Skip to main content
Normal View

EU Directives

Dáil Éireann Debate, Wednesday - 3 March 2021

Wednesday, 3 March 2021

Questions (207)

Cian O'Callaghan

Question:

207. Deputy Cian O'Callaghan asked the Minister for Finance if he supports the legal implementation of public country-by-country reporting with regard to the proposed EU directive discussed at the Council of Ministers that aims to improve tax transparency and ensure the full disclosure of tax information by multinationals operating here; and if he will make a statement on the matter. [11716/21]

View answer

Written answers

Ireland supports transparency and good governance for corporates including “country-by-country” reporting by MNEs to national tax authorities. The Finance Act 2015 introduced obligations for relevant companies to report to the Revenue Commissioners in line with agreements on tax transparency agreed as part of the OECD BEPS process.

The European Commission made a proposal in April 2016 for a Directive to amend Directive 2013/34/EU (the Accounting Directive) as regards disclosure of income tax information by certain undertakings and branches (country-by-country reporting). While Ireland is broadly in favour of tax transparency, we have opposed this proposal as the legal base is not in keeping with the Treaties and that as it relates to tax, it should be the responsibility of Finance Ministers to negotiate in the ECOFIN Council formation rather than at COMPET Council. Proposals on taxation at EU level, should be progressed on the correct legal basis to ensure that laws are legally robust and secure against any future challenges so that shared objectives for transparency and good governance are comprehensively realised. The principled position Ireland is taking is shared by a number of other Member States and indeed the Council Legal Service. Further, it is relevant that the Oireachtas adopted a Reasoned Opinion in June 2016 to the effect that this proposed Directive is a tax matter and does not meet the principle of subsidiarity.

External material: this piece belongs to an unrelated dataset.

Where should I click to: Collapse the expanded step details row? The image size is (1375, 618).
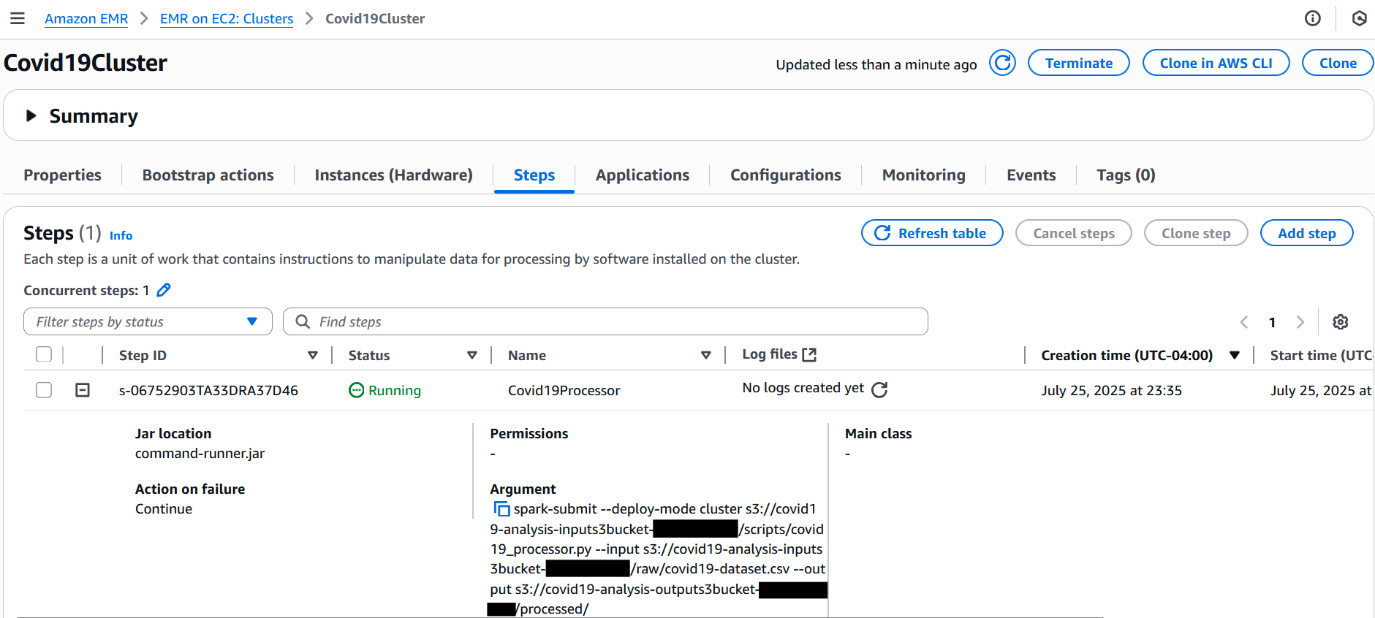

Ireland has long been a supporter of, and a beneficiary of tax transparency. Ireland has continuously implemented the necessary measures to ensure we are up to date with international best practice on tax transparency and exchange of information negotiated at the OECD, as well as supporting the parallel EU efforts through agreement of the Directive on Administrative Cooperation in the field of taxation. This covers administrative cooperation between EU Member States on tax matters, and automatic exchange of tax rulings, financial account data as well as mandatory disclosure of cross-border tax arrangements. It should be noted that of the 78 jurisdictions reviewed to date by the Global Forum on Transparency and Exchange of Information for Tax Purposes, Ireland is one of only a small number of jurisdictions to have been found to be fully compliant with new international best practice.

Notwithstanding Ireland's views and those of other EU Member States and the Council Legal Service on the legal basis, this Proposal now has the necessary support to proceed from COMPET Council. Ireland will engage constructively in future negotiations on this Proposal.